* _Exercise brief_
Copy every entry word for word, but skip the pictures.
### Records shown
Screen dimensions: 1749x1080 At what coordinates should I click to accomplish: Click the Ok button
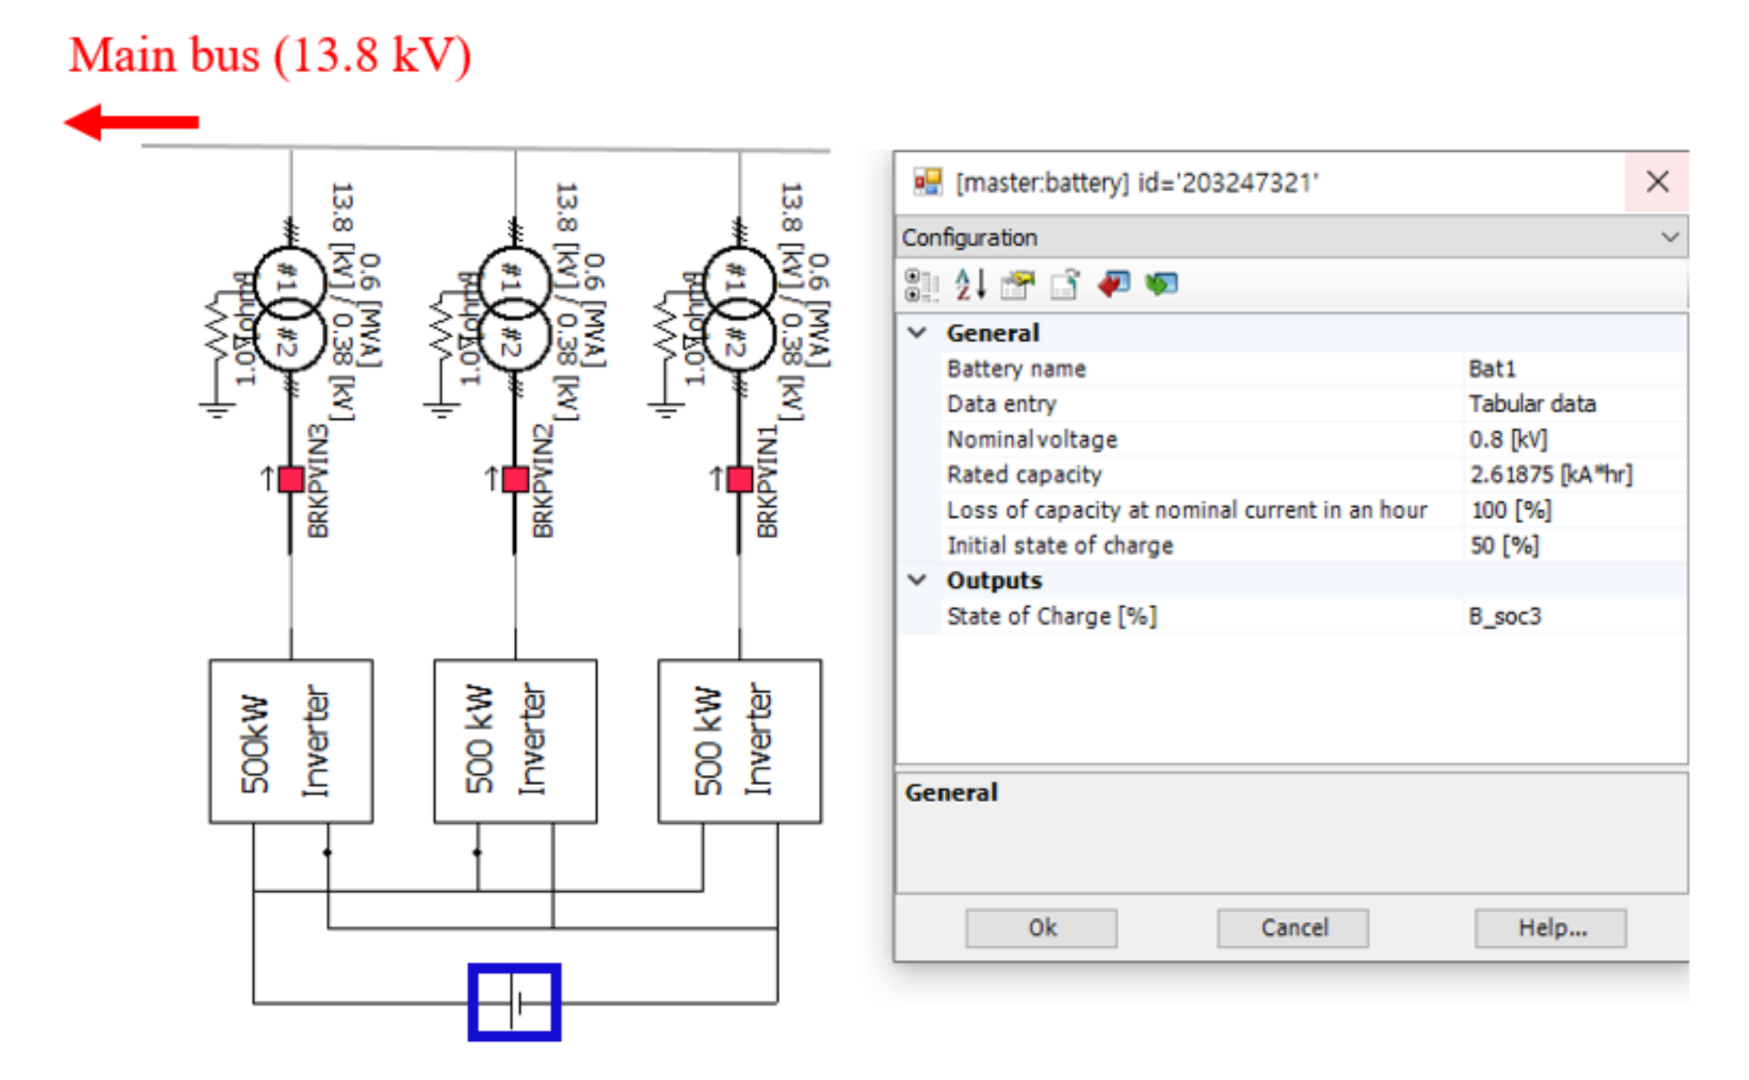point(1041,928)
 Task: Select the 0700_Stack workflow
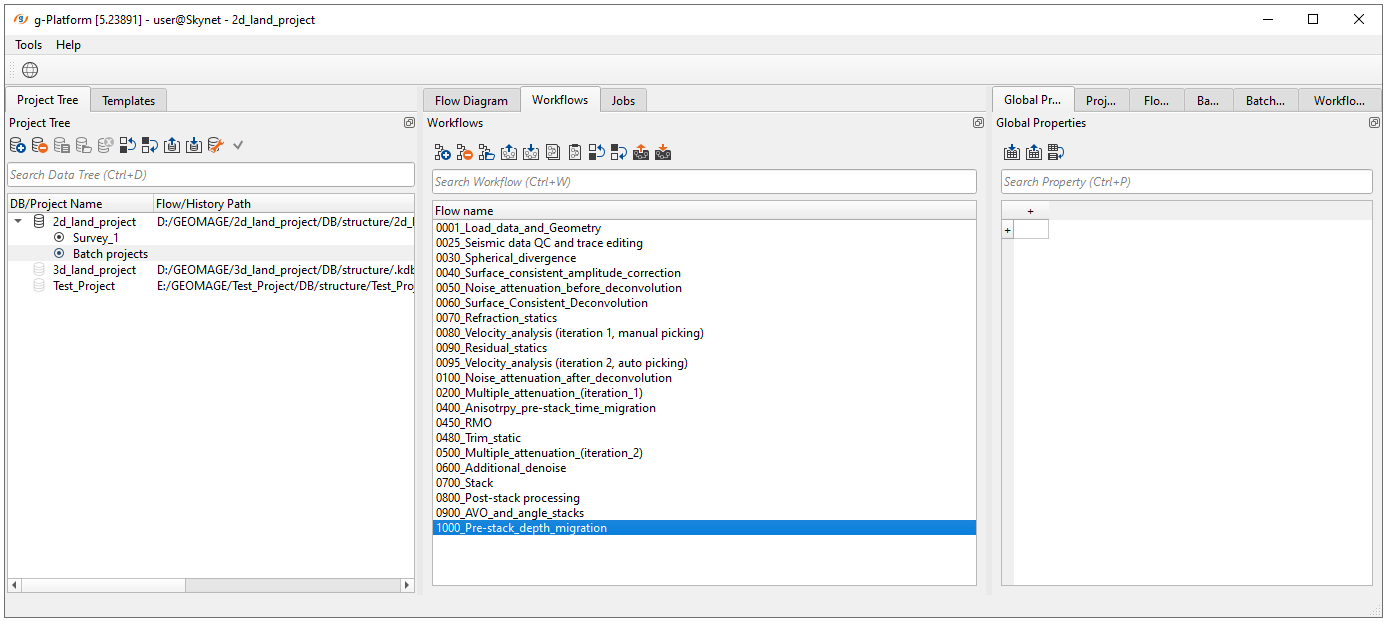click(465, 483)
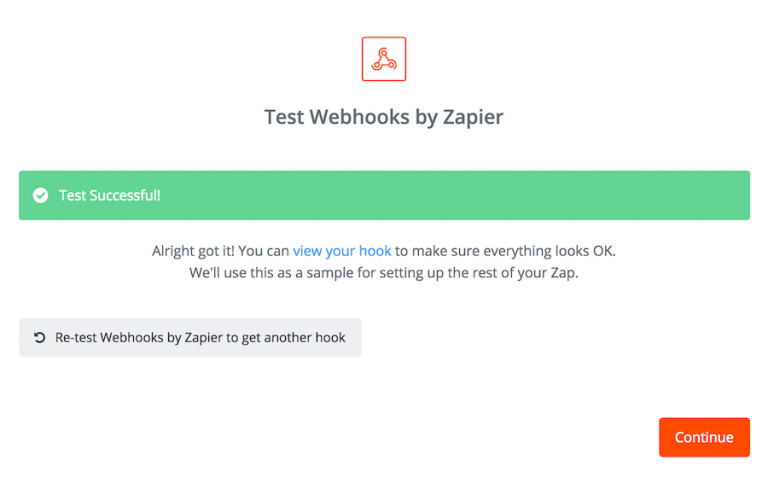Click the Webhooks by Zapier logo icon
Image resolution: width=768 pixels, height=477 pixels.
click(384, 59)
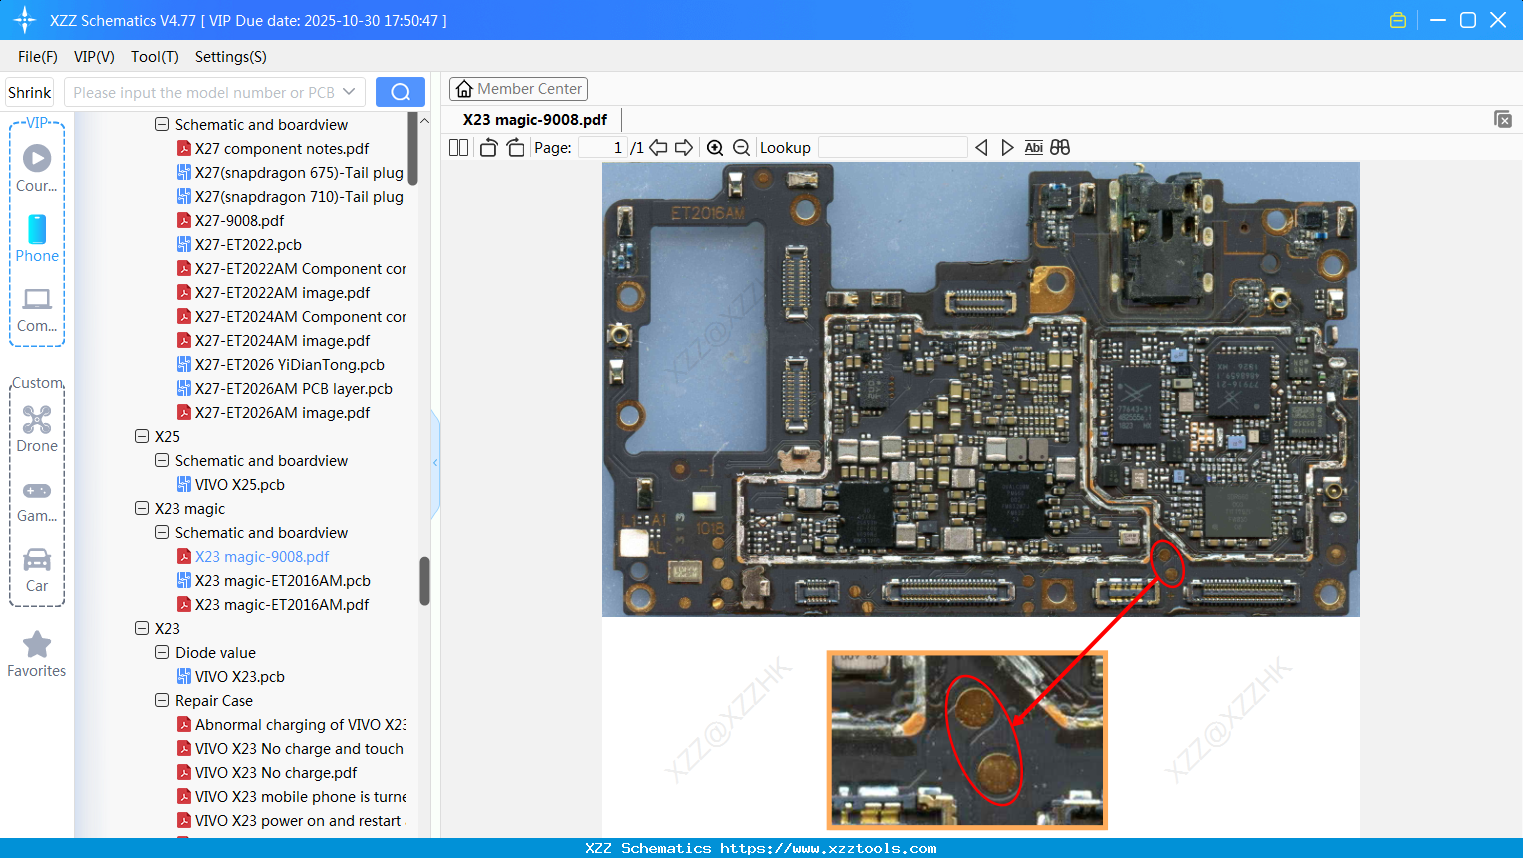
######
* _Answer to this exercise_
Screen dimensions: 1749x1080 At what coordinates should I click to accomplish: Click the Ok button
point(1041,928)
 Task: Select the 0700_Stack workflow
click(465, 483)
Click the Webhooks by Zapier logo icon
Image resolution: width=768 pixels, height=477 pixels.
click(384, 59)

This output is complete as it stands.